He came to South Africa in 1979 for a three-week holiday and never left. He told us: “I fell in love with the scenery, the beaches, the mountains, the people and, as a Frenchman, the wine!”
In South Africa he has been the General Manager of Fancourt in George, and with the advent of democracy and the impending tourism boom he identified the need for a guide to local golf courses for international golfers.
For the past 18 years he has produced his regional guides The Larry Gould Guides to Golf (where to play and where to stay).
Golf in South Africa began in 1885 when Lieutenant-General Sir Henry D’Oyley Torrens, commander of the British garrison stationed in the Cape, founded the Royal Cape Golf Club. Well over a century later the course has stood the test of time and remains one of the Cape’s premier golfing destinations. A relatively flat course, it weaves through avenues of trees and water features which add to the appeal and challenge of the game.
Perhaps the best view of Table Mountain can be appreciated from the third tee of the Milnerton Golf Club. Here you need to turn your back on the waiting fairway, but I guarantee it's worth it. The course lies between sea and lagoon and has the aura of a true links course.
It comes as a surprise to many that I include a nine-hole course on my list. It isn’t just a nine-holer, however, it’s the jewel of the city: the Metropolitan Golf Course.

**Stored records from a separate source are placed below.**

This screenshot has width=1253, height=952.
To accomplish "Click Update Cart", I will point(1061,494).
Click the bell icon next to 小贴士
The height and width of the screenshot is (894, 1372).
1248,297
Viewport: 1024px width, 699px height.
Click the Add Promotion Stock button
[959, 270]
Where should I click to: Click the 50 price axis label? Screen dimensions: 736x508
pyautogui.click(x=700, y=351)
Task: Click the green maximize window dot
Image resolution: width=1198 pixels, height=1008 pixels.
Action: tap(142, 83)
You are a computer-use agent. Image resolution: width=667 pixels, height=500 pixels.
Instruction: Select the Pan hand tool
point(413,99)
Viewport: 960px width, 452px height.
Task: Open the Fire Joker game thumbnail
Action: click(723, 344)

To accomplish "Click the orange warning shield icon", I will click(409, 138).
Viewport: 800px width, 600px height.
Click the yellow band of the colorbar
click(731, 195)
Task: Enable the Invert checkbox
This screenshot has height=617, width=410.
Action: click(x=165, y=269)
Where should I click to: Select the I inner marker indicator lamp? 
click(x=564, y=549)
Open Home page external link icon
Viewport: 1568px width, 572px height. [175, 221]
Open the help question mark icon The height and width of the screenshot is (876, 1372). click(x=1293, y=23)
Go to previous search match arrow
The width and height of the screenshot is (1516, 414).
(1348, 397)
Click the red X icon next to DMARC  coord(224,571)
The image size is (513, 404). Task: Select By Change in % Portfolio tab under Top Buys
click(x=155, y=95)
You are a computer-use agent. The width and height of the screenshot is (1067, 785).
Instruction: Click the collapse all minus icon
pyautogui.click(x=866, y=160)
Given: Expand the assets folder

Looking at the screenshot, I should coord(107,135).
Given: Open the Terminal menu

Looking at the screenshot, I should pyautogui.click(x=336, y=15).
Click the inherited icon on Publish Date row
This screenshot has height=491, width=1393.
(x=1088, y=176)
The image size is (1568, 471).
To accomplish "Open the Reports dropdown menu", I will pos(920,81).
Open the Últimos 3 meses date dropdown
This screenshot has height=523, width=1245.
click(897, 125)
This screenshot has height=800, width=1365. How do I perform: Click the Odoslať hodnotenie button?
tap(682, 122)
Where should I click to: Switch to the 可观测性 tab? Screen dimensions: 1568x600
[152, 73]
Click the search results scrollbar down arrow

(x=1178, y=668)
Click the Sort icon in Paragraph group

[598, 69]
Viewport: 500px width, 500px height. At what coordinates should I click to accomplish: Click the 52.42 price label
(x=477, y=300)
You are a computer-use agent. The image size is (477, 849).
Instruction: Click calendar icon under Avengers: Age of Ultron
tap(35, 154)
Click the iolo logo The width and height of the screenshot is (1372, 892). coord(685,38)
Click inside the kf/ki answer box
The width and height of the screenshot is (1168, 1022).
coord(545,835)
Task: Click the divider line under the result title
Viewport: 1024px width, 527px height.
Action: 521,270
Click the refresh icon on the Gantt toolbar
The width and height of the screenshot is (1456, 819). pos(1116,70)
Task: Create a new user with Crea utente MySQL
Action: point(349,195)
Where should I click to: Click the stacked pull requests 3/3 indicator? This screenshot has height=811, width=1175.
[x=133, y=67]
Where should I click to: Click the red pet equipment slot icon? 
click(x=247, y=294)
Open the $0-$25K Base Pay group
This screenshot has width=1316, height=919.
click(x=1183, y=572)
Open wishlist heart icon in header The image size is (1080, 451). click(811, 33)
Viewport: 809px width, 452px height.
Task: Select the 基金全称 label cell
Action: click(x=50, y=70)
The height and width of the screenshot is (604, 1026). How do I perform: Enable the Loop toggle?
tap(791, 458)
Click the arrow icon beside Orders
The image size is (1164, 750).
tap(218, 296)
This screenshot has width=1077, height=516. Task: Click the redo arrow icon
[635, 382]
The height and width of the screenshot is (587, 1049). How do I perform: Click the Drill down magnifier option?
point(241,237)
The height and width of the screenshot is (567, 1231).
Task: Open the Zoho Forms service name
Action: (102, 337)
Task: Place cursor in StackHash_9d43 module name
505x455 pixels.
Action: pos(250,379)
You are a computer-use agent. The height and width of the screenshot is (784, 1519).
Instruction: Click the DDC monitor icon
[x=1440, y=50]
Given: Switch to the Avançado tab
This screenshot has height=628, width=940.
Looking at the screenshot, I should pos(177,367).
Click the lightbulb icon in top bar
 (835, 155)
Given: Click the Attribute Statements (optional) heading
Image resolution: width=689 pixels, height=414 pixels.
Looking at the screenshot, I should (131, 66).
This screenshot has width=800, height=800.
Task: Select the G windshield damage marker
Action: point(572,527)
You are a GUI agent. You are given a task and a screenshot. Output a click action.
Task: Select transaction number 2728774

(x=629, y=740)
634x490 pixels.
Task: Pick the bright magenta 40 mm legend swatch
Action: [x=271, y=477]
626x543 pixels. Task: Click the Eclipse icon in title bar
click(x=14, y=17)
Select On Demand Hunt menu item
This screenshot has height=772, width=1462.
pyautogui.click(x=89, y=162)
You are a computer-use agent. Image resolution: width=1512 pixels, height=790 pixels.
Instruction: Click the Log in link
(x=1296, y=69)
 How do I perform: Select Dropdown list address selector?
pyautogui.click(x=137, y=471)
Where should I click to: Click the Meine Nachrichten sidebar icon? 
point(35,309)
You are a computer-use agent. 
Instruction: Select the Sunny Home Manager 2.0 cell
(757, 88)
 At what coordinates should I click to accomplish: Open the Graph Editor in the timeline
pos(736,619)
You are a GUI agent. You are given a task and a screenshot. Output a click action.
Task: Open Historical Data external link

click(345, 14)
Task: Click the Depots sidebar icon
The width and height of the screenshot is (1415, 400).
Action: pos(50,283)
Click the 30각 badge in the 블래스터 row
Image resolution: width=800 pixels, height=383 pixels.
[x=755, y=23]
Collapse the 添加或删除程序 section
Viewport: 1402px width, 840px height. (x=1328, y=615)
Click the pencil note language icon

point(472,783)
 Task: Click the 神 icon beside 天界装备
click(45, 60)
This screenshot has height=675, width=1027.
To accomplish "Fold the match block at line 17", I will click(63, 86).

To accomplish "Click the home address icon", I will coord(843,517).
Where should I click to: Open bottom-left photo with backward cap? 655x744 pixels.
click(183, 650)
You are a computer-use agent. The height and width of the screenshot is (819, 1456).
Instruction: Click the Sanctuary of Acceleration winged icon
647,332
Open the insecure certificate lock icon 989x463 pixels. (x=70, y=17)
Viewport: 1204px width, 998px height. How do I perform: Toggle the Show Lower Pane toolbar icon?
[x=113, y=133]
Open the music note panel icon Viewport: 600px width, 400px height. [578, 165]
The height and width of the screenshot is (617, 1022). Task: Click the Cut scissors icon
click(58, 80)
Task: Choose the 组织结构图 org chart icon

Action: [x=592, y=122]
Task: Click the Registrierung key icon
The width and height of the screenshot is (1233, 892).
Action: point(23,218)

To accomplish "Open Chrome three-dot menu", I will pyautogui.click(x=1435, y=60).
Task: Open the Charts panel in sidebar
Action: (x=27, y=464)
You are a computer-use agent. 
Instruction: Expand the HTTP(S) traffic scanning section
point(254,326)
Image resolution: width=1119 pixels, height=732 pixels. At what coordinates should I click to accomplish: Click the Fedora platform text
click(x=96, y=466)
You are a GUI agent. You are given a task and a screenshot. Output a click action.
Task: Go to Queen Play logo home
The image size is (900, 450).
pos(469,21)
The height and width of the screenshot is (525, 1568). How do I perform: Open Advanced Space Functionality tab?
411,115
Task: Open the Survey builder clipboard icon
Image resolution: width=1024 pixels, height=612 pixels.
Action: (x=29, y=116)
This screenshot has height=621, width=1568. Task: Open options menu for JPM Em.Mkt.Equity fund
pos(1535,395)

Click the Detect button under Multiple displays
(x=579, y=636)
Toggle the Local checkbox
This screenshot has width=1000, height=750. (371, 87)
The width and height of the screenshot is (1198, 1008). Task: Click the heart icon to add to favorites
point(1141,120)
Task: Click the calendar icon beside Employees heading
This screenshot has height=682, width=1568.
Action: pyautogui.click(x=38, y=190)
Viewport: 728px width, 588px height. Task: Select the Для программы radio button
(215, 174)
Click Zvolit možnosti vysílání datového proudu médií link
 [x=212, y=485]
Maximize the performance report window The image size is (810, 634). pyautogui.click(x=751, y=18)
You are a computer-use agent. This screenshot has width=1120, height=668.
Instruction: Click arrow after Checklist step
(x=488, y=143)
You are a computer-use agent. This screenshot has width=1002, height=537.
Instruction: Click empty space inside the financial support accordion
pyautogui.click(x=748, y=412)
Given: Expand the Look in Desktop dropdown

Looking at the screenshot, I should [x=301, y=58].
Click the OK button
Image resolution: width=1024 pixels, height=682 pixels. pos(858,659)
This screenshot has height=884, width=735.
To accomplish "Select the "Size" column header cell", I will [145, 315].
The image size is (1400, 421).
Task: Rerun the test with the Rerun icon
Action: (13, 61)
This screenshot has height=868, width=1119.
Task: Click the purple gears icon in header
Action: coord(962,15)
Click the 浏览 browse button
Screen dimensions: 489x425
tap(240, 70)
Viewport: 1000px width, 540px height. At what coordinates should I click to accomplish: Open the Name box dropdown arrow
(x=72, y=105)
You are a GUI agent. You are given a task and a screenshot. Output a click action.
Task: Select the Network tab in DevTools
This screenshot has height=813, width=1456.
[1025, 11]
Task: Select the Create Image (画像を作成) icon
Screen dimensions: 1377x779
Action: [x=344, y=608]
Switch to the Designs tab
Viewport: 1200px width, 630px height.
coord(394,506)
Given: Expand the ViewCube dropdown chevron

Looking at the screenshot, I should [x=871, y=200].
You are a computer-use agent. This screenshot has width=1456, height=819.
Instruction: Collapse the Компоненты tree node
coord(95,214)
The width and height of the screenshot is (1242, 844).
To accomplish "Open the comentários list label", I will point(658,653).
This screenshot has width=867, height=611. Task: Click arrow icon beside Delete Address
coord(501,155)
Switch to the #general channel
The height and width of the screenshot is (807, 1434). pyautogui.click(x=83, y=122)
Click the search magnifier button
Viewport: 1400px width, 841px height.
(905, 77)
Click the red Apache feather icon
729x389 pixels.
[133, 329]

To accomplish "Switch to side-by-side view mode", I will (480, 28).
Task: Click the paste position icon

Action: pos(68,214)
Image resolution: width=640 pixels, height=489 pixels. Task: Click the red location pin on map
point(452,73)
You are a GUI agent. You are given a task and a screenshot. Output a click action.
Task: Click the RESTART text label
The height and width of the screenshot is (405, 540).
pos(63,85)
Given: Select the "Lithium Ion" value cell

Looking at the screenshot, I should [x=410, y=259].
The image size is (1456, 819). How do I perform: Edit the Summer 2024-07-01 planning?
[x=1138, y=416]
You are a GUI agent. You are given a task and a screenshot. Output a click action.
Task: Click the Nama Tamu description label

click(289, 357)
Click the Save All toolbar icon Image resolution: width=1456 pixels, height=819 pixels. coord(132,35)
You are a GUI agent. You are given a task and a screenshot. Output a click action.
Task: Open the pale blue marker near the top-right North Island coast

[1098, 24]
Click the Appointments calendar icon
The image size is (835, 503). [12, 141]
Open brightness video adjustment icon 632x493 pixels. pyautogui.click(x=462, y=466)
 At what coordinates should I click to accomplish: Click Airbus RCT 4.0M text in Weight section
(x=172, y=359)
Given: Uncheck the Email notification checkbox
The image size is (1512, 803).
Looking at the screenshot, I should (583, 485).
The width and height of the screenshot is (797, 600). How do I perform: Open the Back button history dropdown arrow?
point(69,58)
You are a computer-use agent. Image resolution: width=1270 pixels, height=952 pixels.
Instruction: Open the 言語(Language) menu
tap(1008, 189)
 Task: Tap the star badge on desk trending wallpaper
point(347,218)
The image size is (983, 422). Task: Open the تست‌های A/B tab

Set in the shadow of the Cape Town Stadium nd with ocean and Table Mountain as backdrops, there are a variety of greens to be played.
Bracketing the N2 – the south coast highway out of Cape Town – are the Mowbray and Rondebosch golf courses. Both are centenarians and steeped in tradition, and both are blessed with established tree-lined fairways. Mowbray offers a classic challenge on flat terrain, while Rondebosch has a rolling landscape with a highly visible and testing canal as one of its memorable features.
The Westlake Golf Club, famed for its excellent greens and flat-top pines, has garnered a deserved reputation for its highly social atmosphere. This social aspect is mirrored by the dune-lined layout of the charming Clovelly Country Club. Here, a superb clubhouse is set at elevation, where it overlooks the course, scenic surrounds and the ocean.
One of the "new" courses to be found in the Cape’s southern suburbs is the Peter Matkovich-designed Steenberg Golf Course. Set in the heart of an award-winning real estate development, the experience is one of exceptional, manicured greens, enhanced by quite magnificent mountain backdrops.
Near the Cape Town International Airport is the King David Golf Club, which has a different ambience to many other Cape courses. Here, undulating fairways are the main feature, along with an abundance of established trees, doglegs and large to small greens. In recent years the course has improved its look to one of near perfection.
Only half an hour from the city is the famous Cape Winelands. In the Helderberg region, the Erinvale Golf Course, a Gary Player masterpiece, is located centrally in one of South Africa’s premier housing estates. The course gained its international reputation as host of the 1996 World Cup of Golf event in which a worldwide audience saw Ernie Els and Wayne Westner win on home soil. Erinvale's reputation was built, however, on its spectacular scenery as captured by international television crews.